Le 17 octobre 1987, le gouvernement annonça la découverte d'un complot
de coup d'Etat ourdi par un groupe d'officiers noirs. Cinquante et un
officiers furent arrêtés, détenus au secret et soumis à des techniques
brutales d'interrogatoire, notamment à la privation de sommeil. Les
officiers furent inculpés d'atteinte à la sûreté de l'Etat conformément
aux articles 83 à 90 du Code pénal pour avoir participer à un complot
destiné à renverser le gouvernement et à provoquer la mort d'habitants
du pays . Ils ne furent autorisés à contacter leurs avocats qu'à partir
du 18 novembre, jour du procès. Le procès se déroula selon une procédure
spéciale d'urgence, employée lorsque les défendeurs sont pris en
flagrant délit. Le 3 décembre, trois d'entre eux furent condamnés à
mort; dix-huit furent condamnés à la prison à vie (dont deux qui
moururent en détention en 1988 du fait des conditions épouvantables de
leur emprisonnement --voir infra la section concernant "les tortures et
les conditions de détention"); neuf furent condamnés à vingt ans; cinq à
dix ans; trois à cinq ans; six furent condamnés à cinq ans de prison
avec sursis et à de lourdes amendes; enfin sept furent acquittés. Aucun
des condamnés ne fut autorisé à interjeter appel. Les trois officiers
condamnés à mort furent exécutés le 6 décembre. Il s'agissait du
Lieutenant Sy Saidou, du Lieutenant Bâ Seydi et du Lieutenant Sarr
Amadou.
L'un des officiers arrêtés décrivit les conditions de détention:
Mes camarades ont été exécutés après avoir passé quarante-cinq
jours à Jereida, parfois dans des cellules individuelles de
quatre-vingt-dix centimètres sur quatre-vingt-dix, ou dans des cellules
collectives de deux mètres et demi sur trois, ou d'autres dans des
cellules pleines de puces et de poux, ou enfin dans des cellules
réservées aux sous-officiers ou aux hommes de troupe. Je n'oublierai pas
non plus que durant les interrogatoires à Jereida, certains d'entre
nous furent enfermés pendant des heures voire des jours dans des
endroits qui servaient de toilettes. A cela s'ajoute tout ce que nous
avons pu subir comme torture physique ou assassinat.

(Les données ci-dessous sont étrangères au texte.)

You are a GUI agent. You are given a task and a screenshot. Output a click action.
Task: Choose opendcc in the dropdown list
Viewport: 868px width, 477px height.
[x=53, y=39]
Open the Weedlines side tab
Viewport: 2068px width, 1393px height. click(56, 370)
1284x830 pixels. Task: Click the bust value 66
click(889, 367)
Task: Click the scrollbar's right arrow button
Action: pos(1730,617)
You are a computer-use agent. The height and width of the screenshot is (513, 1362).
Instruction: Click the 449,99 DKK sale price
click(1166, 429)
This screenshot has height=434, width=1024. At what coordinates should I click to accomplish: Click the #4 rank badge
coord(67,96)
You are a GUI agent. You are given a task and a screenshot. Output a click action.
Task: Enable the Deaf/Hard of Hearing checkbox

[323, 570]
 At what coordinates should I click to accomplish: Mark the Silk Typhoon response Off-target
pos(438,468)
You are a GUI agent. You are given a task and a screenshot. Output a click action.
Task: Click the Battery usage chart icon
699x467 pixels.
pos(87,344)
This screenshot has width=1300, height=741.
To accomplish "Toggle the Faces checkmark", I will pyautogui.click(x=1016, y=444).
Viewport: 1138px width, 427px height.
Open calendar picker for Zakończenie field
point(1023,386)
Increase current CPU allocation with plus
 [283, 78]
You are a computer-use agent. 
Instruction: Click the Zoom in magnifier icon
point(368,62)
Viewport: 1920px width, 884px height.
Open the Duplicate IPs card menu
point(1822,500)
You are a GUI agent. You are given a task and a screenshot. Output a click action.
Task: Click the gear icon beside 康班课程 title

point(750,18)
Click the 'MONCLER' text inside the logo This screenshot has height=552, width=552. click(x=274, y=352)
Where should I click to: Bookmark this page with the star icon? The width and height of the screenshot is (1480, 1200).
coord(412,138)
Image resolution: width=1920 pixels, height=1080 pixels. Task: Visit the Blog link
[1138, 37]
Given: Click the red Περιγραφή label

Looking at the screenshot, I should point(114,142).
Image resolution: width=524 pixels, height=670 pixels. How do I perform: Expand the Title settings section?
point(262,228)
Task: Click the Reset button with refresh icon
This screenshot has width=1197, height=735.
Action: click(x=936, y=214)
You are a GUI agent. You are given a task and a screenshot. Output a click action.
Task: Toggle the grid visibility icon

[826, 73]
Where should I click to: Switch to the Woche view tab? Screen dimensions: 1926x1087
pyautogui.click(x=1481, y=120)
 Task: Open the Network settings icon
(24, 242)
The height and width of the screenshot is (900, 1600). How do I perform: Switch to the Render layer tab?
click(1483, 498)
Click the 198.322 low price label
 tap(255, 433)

Un officier, arrêté en octobre 1987 et relâché en novembre,
raconta à Human Rights Watch/Africa comment la politique visant à
diviser la population noire l'a aidé à être relaxé: il était soninké
alors que le gouvernement ciblait particulièrement les Pulaars.
J'ai été arrêté à Zouérate et ramené sous escorte à Nouakchott à
la fin du mois d'octobre. J'ai été interrogé à Nouakchott et ensuite
conduit à Jereida. Ils voulaient me relâcher parce que j'étais soninké.
Ils ont comme politique de diviser les Noirs. Ils ont torturé mes
collègues, dont le Lieutenant Niokane. J'ai pu échapper à la torture car
l'un des officiers me connaissait. J'ai passé trois jours dans la
prison de Jereida, puis gardé au secret pendant dix jours à Nouakchott
avant d'être libéré en novembre .
LES TORTURES ET LES CONDITIONS DE DETENTION
La plupart des nombreuses personnes arrêtées du fait de leur lien
présumé avec les opposants noirs au gouvernement furent torturées. Les
anciens prisonniers politiques et les détenus qui décrivirent les
tortures soulignèrent que la torture n'était pas seulement largement
utilisée mais qu'elle était d'une particulière brutalité. La libération
était souvent assortie de menaces, accompagnée de surveillance et du
conseil de ne pas quitter le pays. A la fin de 1990 et au début de
l'année 1991, le gouvernement organisa la rafle de Noirs la plus large
et la plus brutale à ce jour: 3.000 militaires et fonctionnaires furent
détenus au secret et la plupart d'entre eux furent cruellement torturés.
Cinq cents au moins furent sommairement exécutés ou torturés à mort.
L'ampleur des ces atrocités souligne clairement l'absence de limite dans
la brutalité que les autorités peuvent utiliser à l'égard des
prisonniers, et cela en toute impunité.